- _Prompt_
Using the records that appear below, write out exactly the lines from the one with "The width and height of the screenshot is (1212, 701)." through the one with "Image resolution: width=938", keeping both end lines.

[Records drawn from a dataset]
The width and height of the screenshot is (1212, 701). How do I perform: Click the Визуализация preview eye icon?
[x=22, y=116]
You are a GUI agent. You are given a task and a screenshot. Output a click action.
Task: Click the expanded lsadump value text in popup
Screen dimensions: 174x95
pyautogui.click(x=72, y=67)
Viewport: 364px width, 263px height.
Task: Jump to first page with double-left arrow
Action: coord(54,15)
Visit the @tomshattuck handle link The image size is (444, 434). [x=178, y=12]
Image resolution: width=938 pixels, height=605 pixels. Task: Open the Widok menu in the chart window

...

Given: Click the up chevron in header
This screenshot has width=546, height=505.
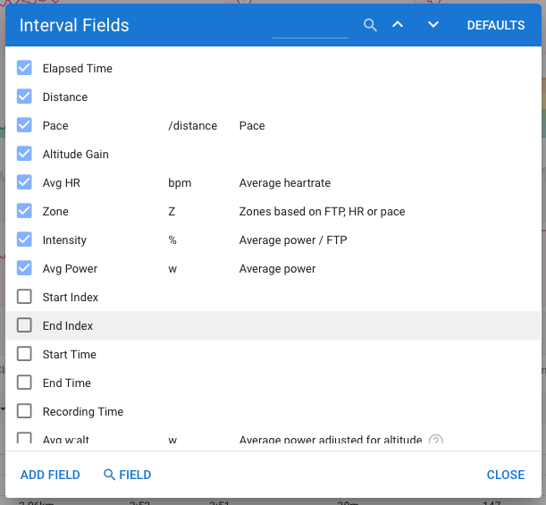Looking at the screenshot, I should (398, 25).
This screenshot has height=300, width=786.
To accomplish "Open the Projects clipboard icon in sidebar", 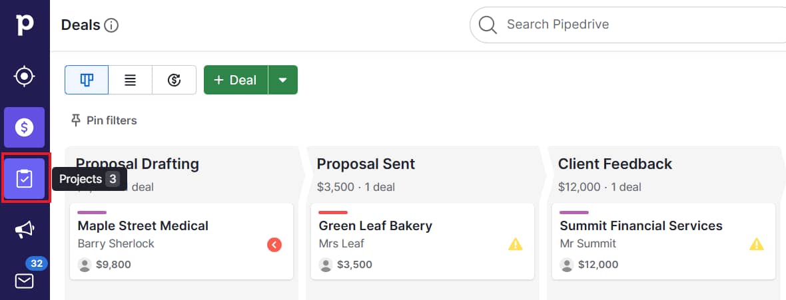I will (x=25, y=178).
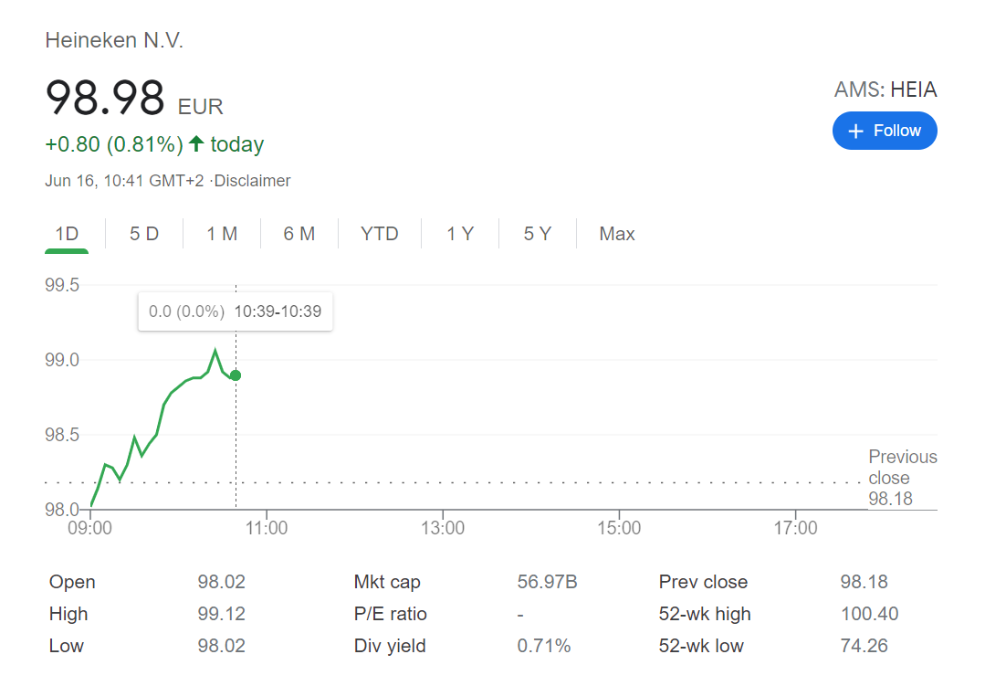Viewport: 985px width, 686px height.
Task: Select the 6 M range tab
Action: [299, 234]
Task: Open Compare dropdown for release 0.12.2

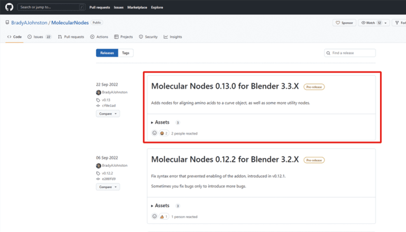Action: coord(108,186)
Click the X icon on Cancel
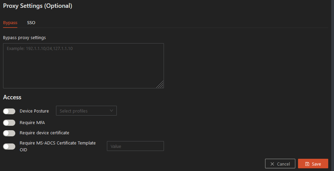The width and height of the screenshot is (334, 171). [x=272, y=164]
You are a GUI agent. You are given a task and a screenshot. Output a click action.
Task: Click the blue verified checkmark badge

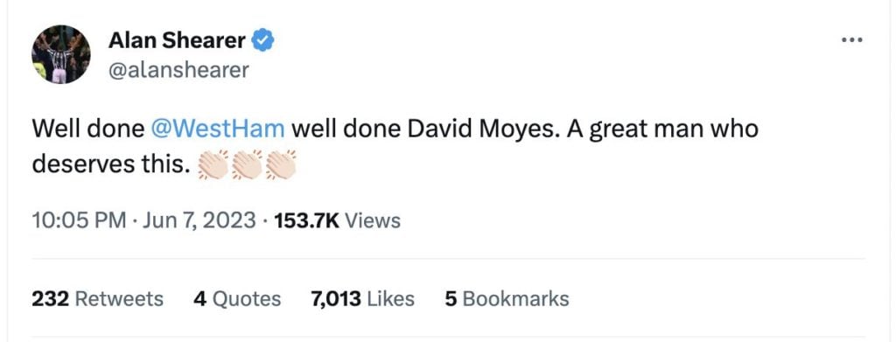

- _Answer section_
The width and height of the screenshot is (1212, 701). How do I perform: Click the Визуализация preview eye icon?
[x=22, y=116]
You are a GUI agent. You are given a task and a screenshot. Output a click action.
Task: Click the expanded lsadump value text in popup
Screen dimensions: 174x95
pyautogui.click(x=72, y=67)
Viewport: 364px width, 263px height.
Task: Jump to first page with double-left arrow
Action: coord(54,15)
Visit the @tomshattuck handle link The image size is (444, 434). [x=178, y=12]
Image resolution: width=938 pixels, height=605 pixels. Task: Open the Widok menu in the chart window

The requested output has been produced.